I sat with your family group a few years later when your wife passed away. You stayed with your brother who’d bought your parents’ farm.
I accepted your sister’s invitation to spend the weekend with her.
Years passed with each of us remaining single. Your sister kept each of us up-to-date on failing relationships.
One weekend I received an invitation to a family reunion your sister had organized at her farm.
It read: We always considered you family, Grace. I hope you’ll be able to attend. I’d like you to be my guest for the weekend.
I was not surprised to receive a note from you saying you were attending the reunion and hoped I’d be there too.
I was surprised to arrive and find you and me the only people attending besides your sister who had a smug self-satisfied look on her face. She said, “The others won’t arrive until tomorrow, but I’ve arranged a special treat for the two of you.” She handed you a blank drawing pad and pencils. To me she gave a blank notebook and pencil. “Why don’t you two wander down to the barn and on down to the creek? See if you can’t create something worth publishing.”
Happy to be together again, we headed toward the barn thinking we might find she’d bought a horse or two. Instead we found the old barn door still padlocked but with a pink bucket with yellow polka dots hanging on the door handle.

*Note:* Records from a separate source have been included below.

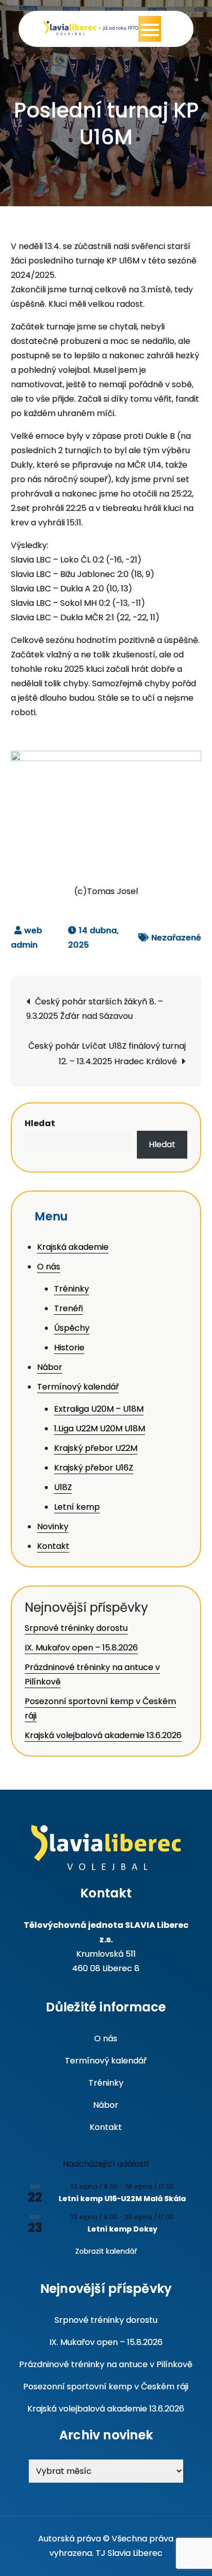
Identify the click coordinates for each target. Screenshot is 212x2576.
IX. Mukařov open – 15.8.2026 (81, 1648)
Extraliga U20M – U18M (99, 1409)
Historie (69, 1347)
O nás (48, 1267)
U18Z (63, 1487)
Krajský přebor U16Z (93, 1468)
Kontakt (53, 1546)
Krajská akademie (73, 1247)
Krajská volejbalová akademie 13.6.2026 (103, 1735)
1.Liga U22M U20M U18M (99, 1428)
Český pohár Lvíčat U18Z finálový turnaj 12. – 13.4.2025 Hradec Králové (107, 1053)
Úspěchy (72, 1328)
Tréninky (71, 1289)
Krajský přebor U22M (95, 1448)
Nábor (49, 1367)
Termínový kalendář (78, 1387)
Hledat (40, 1123)
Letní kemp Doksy (122, 2229)
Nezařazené (176, 938)
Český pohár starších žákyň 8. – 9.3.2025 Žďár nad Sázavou (94, 1009)
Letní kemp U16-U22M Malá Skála (122, 2198)
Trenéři (68, 1308)
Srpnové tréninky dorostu (76, 1628)
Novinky (52, 1526)
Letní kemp (77, 1507)
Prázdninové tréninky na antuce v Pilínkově (105, 2364)
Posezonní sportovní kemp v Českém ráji (105, 2386)
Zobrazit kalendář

Looking inside we found a folded paper. It was our bucket list with the item underlined: One day may we both be able to bring laughter to a world filled with harsh reality.

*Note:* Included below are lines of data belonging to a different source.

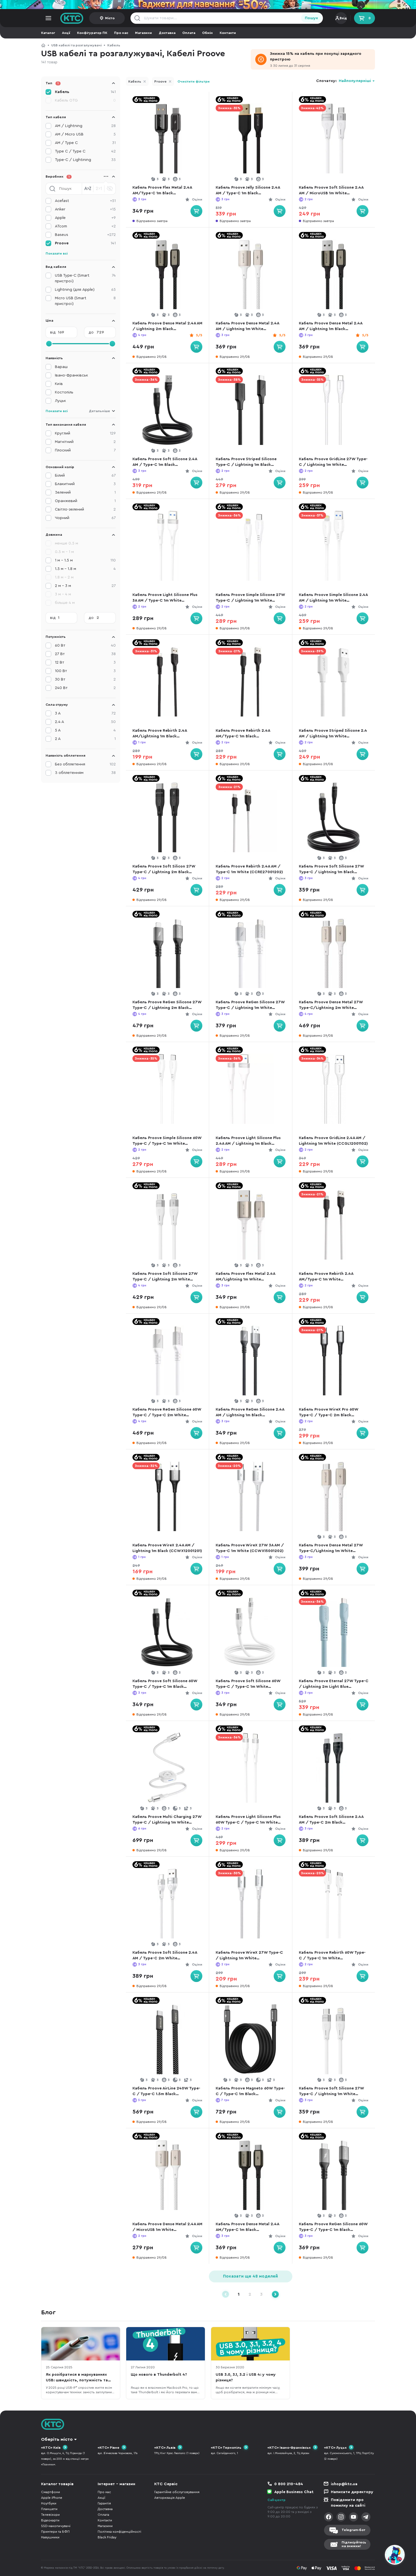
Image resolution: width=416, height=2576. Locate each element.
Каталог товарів (57, 2484)
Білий (85, 475)
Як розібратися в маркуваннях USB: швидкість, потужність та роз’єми (77, 2378)
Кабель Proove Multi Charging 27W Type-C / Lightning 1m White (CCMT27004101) (166, 1820)
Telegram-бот (353, 2530)
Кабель (113, 45)
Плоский (85, 450)
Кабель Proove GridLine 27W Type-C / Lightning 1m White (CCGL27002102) (333, 462)
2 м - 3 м (85, 586)
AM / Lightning (85, 126)
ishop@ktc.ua (344, 2484)
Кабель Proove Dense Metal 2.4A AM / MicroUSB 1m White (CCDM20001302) (167, 2227)
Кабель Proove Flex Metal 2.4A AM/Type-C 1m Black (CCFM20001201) (162, 191)
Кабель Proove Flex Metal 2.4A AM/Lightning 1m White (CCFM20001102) (245, 1277)
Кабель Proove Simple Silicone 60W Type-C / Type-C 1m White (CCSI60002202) (166, 1141)
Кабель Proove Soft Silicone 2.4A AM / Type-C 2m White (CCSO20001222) (164, 1956)
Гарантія (104, 2503)
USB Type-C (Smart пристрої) (85, 278)
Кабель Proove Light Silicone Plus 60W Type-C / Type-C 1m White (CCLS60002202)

Was that a hint of tears I saw in your eyes when you read it?
Laughter drifted over the creek filled with a summer of rain when you handed me the pad on which you’d drawn a middle-aged man with an exaggerated belly hanging over the waistband of his Mighty Mouse boxers.
You chuckled when I handed you my tablet on which I’d written: “There once was a young lady named Grace, who wore a yellow polka-dot bikini, pink with lace. When she jumped in to dunk, her bikini, it shrunk—a lot. Now, Grace is just one big yellow polka dot.”
As we walked back toward the farmhouse hand in hand, I thought of one of the other items on our bucket list: No matter what kind of weather, may we always be together, through thick and thin.